By : ibahouse
Terrazzo Floors Bring History to Life Architecture
Terrazzo flooring, with its mosaic style of pieces of marble or granite set in polished concrete or epoxy resin, is known for its flexibility and remarkable durability. So it’s no wonder the method has been around for centuries.
With proper care during installation and use, it’s also possible for terrazzo floors to last a number of decades. “There are terrazzo floors that were installed in the early 1900s that are still nice looking jobs,” says James Bateman, terrazzo division manager of Terrazzo & Marble Supply Companies. Indeed, the style is known to some as ‘forever floors,’ a nod to its history and longevity.
References to terrazzo date all the way back to ancient times, but the origins of today’s terrazzo are modeled after 20th-century Italian work.
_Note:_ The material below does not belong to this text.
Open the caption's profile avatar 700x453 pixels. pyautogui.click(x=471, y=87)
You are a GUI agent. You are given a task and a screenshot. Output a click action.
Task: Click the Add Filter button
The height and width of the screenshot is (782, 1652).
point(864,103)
Italian masonry workers used to quarry marble and granite using dynamite. After the explosions, many marble pieces would crumble and fall to the side of the quarry, where workers gathered them and mixed the chips with cement. They poured the mixture on their terrazza (or terrace, in Italian) and ground the material with carborundum blocks to expose the marble inside. “At the time, marble was reserved for the Italian aristocracy—certainly not the laborers at the marble quarries,” Meyer says. But terrazzo gave the working class access to a higher design aesthetic.
While Terrazzo flooring may carry a higher upfront cost, its durability and life expectancy often make it the most affordable option, in the long run, Bateman says. When you add up the life cycle costs for carpet, porcelain, or other flooring materials, terrazzo typically ends up saving you money. “It’s definitely the Cadillac of flooring options,” he says. “A lot of people see that initial price tag and think, ‘Oh, wow. That’s five times the value of carpet.’ But you’re probably going to replace that carpet six times in the life of one terrazzo installation.”